Aerin makes some very good points here.
It’s a positive development to work on eliminating the stigma of needing to take medication for mental health. However, Mormons are already very trusting of standard medicine, hence they’re already fairly willing to accept the idea “My doctor tells me I have a condition that requires medication, therefore I take my medication,” rather than blaming themselves for taking/needing medication.
The other types of problems Aerin lists — things that require cognitive behavioral therapy and perhaps new personal life strategies — are far more taboo than chemical/biological depression. Those types of problems are more taboo because they threaten the church’s claims of having the answers for true joy and fulfillment.
I agree. It’s a step in the right direction but the organization’s and the brethrens’ interests still take precedence before the health of the members.
I don’t think there is any meaningful difference between “official” doctrine and social practises/folk doctrine. The doctrine is whatever the members believe it is, and is therefore very fluid and mutable, and differs from population to population.
Doctrines change constantly – though mostly unofficially because the church loves to pretend it is an unchanging institution. Generally the just stop teaching/talking about a doctrine for a few decades and then never mention it again, and pretend they never/deny they ever taught it, despite obvious evidence to the contrary – because anything the prophet/apostles say obviously outweigh silly things like evidence and reality.
So if some Mormons think it is doctrinal that depression isn’t a “real” illness (which I do know some do), then it is doctrinal, for them. If others say that the church has no position and believe it to not be doctrinal, then for them it isn’t. Doctrine in Mormonism (or any church) isn’t only formed by official pronouncements by the church leaders, but by anything that enters the collective consciousness of any group of Mormons. There are enough myths and legends and once “official” doctrines that are all believed with the same veracity as “Jesus is the Messiah, died on the cross and atoned for the world’s sins” to make the difference meaningless.

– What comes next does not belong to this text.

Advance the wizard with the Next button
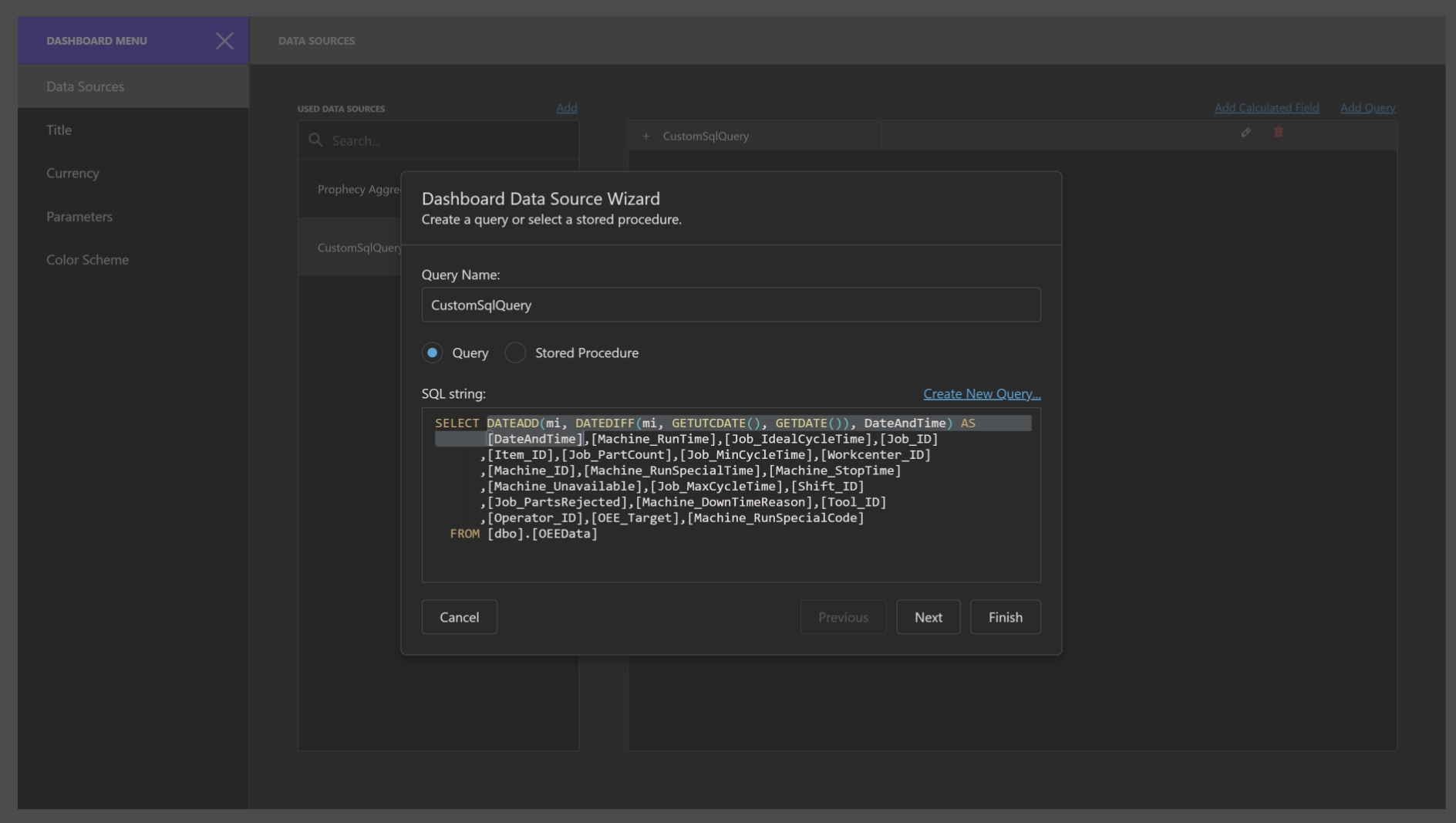This screenshot has height=823, width=1456. click(x=928, y=617)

Hmm, I have to agree with Aerin, while it’s definitely a good thing to reduce stigma around mental illness doing so by couching it in strictly neurological terms seems misguided. The article makes passing mention of therapy and “emotional trauma” *coughabusecough*, the main point is that depression is just like high cholesterol, just take a pill and fix it. I know that depression meds work more quickly than therapy, but the fix in therapy last mostly for life, so most psychologists suggest to use both. I am also kind of disturbed to here a pediatrician saying this as teens are more likely to kill themselves after going on anti-depressants and pediatricians are told to avoid prescribing anti-depressants to their patients.

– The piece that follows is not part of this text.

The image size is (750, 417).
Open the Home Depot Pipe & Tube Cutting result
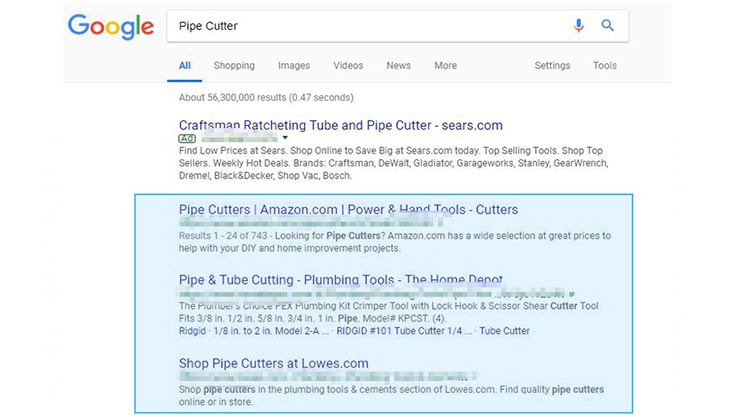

My last bishop preached, from the stand, while bishop and before as a high councillor, that depression was only caused by sin. And no, I’m not paraphrasing; that’s exactly what he said. On multiple occasions.

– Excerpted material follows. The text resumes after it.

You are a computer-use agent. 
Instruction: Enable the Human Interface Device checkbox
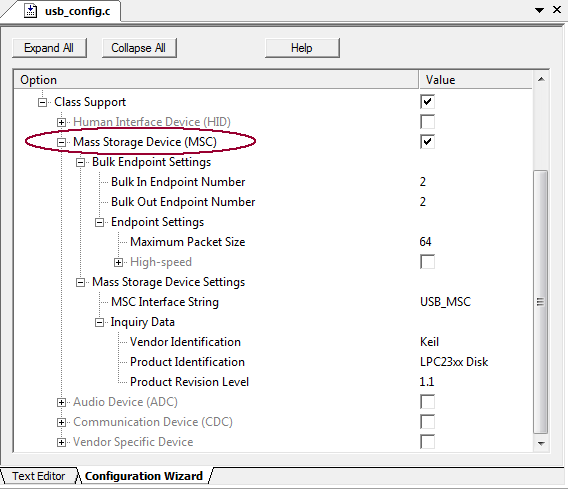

Leaders like him will easily ignore the quasi-official position, because it didn’t come from the Prophet himself at General Conference. IMHO, anyway.
That’s the problem with inspiration. Any fool can justify his prejudices and superstitions because they make him feel good.
I do want to give the Brethren and the LDS bureaucrats credit though. They are trying to do the right thing. It’s important to acknowledge that.